1

74 7 79
                                    

İyi okumalar dilerim. universalalien zademize geçmiş olsun diler, _MaryCeleste_ mize de yeni okul döneminde başarılar dilerim. İkiniz de sıkmayın canınızı. Ne olmuş yani birinizin dersleri çok ağırsa ve diğeriniz de koronaysa?? Makinede çamaşır bekliyor beni. Hayat çok zor...

* * *

Jungkook, yakın arkadaşı Jimin ile kampüs yolunda yürüyordu. Canı sıkkındı. 

-Biraz müddet istesen?

Jungkook başını olumsuz anlamda salladı. 

-Pansiyon sahibini tanımıyor gibi konuşuyorsun.

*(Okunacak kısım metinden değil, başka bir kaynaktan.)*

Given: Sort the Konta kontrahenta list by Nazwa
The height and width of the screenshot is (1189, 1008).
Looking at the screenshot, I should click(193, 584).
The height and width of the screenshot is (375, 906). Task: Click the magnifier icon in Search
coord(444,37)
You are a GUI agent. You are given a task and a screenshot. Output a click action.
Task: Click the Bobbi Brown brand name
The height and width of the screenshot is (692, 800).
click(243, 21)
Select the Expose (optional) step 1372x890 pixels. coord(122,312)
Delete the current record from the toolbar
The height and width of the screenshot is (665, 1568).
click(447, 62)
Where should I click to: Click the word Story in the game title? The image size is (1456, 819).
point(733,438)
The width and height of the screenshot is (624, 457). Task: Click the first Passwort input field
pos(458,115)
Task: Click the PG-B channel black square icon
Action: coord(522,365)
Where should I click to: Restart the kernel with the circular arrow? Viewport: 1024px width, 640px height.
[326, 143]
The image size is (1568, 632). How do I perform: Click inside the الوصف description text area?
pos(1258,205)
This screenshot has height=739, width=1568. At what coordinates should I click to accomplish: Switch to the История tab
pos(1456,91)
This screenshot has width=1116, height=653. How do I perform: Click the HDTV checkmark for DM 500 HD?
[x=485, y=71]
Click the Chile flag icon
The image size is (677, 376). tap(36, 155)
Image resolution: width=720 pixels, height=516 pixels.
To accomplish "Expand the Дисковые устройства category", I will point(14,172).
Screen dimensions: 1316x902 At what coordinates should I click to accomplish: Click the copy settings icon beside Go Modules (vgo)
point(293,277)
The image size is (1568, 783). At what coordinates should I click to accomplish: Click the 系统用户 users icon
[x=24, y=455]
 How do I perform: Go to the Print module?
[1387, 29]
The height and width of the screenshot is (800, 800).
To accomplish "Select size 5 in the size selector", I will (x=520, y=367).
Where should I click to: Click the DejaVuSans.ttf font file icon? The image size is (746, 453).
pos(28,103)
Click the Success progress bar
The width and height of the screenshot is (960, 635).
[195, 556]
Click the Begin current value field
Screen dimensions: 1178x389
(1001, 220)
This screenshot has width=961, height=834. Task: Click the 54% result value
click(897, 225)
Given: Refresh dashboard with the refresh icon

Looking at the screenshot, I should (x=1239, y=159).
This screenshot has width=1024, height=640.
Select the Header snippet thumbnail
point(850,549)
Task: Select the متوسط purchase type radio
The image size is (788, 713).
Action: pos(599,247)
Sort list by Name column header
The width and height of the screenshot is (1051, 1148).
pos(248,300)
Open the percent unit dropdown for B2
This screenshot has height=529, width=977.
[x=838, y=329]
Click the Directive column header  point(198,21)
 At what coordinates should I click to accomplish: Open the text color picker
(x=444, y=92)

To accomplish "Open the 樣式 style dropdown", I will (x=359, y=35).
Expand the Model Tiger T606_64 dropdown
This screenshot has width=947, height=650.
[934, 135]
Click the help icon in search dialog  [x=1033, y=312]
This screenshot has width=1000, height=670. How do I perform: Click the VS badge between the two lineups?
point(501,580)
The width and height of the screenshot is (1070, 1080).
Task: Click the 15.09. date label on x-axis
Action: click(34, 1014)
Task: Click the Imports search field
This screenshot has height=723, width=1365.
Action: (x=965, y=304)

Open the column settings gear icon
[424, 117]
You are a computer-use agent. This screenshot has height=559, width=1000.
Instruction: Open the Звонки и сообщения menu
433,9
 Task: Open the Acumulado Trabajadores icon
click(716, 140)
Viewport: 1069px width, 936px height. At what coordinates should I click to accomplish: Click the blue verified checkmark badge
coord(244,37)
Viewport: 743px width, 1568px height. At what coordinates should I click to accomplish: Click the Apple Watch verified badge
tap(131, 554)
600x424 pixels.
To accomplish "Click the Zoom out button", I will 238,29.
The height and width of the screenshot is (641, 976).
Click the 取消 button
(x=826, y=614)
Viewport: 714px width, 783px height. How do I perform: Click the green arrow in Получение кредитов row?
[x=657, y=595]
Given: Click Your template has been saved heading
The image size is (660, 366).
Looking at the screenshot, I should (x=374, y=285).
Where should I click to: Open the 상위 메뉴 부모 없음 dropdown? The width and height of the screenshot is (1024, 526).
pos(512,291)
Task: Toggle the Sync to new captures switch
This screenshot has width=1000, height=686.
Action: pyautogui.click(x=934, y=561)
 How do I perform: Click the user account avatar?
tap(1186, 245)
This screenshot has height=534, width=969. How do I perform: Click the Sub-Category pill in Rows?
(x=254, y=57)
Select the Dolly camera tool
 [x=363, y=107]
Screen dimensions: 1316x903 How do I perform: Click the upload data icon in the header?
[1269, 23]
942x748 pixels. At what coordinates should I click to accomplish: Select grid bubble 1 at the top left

Sence istesem verir mi?

Jimin onu onayladı. Jungkook ve kendisi neredeyse 3 senedir arkadaşlardı ve Jungkook bu süre zarfında hep okullarına uzak olsa da fiyatı uygun olan Hayang Pansiyon'da ikamet etmişti. Şimdi ise kesilen bursu yüzünden aylık kirasını ödeyemediğinden atılmak üzereydi pansiyondan. 2 aydır kayıt yaptırırken ödediği 3 aylık depozitosundan kesinti yapılarak ödemesini yapıyordu fakat eğer bu ay da ödeme yapmazsa pansiyon sahibi Bayan Shin tarafından kapı önüne konacaktı.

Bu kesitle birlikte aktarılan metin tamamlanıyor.